Pixel coordinate grounding data:
== Segment start ==
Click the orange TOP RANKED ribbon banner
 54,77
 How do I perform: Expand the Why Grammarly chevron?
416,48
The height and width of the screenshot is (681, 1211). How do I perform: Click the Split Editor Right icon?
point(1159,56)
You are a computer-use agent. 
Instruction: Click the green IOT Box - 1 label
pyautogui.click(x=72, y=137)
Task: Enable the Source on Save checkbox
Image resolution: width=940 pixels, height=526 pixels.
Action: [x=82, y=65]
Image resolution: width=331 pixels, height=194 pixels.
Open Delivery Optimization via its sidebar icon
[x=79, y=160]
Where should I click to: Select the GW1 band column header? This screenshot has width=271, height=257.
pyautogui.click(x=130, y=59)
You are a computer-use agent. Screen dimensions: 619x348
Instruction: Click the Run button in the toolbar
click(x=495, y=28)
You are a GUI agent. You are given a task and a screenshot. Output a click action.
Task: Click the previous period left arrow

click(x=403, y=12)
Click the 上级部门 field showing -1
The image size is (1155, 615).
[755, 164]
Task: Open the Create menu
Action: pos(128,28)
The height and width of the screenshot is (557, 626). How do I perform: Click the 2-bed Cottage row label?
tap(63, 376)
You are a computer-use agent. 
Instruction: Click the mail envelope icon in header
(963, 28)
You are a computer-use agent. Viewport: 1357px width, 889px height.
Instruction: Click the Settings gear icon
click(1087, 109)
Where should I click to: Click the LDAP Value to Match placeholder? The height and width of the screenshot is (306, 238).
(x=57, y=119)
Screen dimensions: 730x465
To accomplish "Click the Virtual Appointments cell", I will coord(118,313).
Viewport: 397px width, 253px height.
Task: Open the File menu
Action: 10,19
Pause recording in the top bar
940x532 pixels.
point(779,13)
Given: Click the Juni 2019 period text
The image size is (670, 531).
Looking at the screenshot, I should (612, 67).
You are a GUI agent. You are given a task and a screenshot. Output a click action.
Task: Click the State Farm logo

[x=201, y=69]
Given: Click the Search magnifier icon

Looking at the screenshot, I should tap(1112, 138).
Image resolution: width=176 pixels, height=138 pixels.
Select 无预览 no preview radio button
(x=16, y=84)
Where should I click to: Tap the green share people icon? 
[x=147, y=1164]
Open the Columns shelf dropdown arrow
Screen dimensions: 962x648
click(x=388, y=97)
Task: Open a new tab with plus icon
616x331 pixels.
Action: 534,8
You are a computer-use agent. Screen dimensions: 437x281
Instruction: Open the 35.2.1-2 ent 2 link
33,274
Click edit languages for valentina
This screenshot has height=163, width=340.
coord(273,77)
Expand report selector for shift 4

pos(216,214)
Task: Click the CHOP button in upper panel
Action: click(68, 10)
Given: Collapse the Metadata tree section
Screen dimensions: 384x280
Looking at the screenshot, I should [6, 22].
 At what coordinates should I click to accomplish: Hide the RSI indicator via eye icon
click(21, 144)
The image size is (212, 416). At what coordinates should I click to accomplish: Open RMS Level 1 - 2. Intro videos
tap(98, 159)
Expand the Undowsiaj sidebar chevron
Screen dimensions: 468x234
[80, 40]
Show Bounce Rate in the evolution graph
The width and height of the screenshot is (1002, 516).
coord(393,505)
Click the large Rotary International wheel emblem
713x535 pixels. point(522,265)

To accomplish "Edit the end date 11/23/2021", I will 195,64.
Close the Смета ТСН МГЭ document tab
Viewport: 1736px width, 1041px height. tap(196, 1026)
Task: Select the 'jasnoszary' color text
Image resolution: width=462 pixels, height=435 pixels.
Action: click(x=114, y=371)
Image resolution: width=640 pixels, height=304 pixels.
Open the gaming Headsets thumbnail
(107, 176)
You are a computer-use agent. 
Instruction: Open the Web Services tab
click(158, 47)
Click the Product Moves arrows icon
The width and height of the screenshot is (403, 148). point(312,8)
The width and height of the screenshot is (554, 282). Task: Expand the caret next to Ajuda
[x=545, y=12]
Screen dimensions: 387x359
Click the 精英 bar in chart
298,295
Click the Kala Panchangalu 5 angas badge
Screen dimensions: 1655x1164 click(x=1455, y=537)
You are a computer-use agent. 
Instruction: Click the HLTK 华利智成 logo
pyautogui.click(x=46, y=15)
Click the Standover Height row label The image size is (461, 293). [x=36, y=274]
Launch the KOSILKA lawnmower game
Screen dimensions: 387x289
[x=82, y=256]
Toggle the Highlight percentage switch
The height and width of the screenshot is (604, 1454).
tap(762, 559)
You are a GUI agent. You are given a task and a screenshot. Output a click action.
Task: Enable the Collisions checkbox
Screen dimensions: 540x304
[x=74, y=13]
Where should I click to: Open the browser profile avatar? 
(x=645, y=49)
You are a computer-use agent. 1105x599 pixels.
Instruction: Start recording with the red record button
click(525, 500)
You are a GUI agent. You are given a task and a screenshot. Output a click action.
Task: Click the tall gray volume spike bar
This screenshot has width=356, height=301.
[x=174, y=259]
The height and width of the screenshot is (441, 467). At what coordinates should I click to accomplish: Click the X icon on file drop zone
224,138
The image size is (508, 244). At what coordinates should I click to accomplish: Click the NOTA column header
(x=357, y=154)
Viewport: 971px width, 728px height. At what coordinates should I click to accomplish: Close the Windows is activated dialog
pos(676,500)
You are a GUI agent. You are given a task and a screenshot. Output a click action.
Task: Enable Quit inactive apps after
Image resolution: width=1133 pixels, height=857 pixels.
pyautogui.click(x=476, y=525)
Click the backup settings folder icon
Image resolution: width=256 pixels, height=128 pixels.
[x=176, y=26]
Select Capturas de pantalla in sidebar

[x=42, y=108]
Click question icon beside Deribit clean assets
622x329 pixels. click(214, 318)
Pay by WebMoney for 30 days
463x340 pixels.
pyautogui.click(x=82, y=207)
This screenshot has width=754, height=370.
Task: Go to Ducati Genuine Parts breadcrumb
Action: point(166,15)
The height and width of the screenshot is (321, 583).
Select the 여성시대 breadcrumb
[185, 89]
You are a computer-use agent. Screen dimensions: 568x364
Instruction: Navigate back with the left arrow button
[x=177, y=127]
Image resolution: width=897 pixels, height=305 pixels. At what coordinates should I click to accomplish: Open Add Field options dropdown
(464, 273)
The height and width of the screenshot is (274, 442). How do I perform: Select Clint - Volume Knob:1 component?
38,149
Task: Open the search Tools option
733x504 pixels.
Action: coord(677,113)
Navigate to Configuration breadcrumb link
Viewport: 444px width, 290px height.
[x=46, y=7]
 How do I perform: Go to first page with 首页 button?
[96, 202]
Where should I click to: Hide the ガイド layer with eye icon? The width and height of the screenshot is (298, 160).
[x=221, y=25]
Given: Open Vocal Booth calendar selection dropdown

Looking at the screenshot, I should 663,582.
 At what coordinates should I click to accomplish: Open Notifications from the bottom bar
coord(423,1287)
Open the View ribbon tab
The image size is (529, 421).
== Segment end ==
WHAT IS REQUIRED |
Take the lines above from the one holding "Open the View ribbon tab" to the last and output them exactly.

ANSWER BOX |
Open the View ribbon tab
The image size is (529, 421).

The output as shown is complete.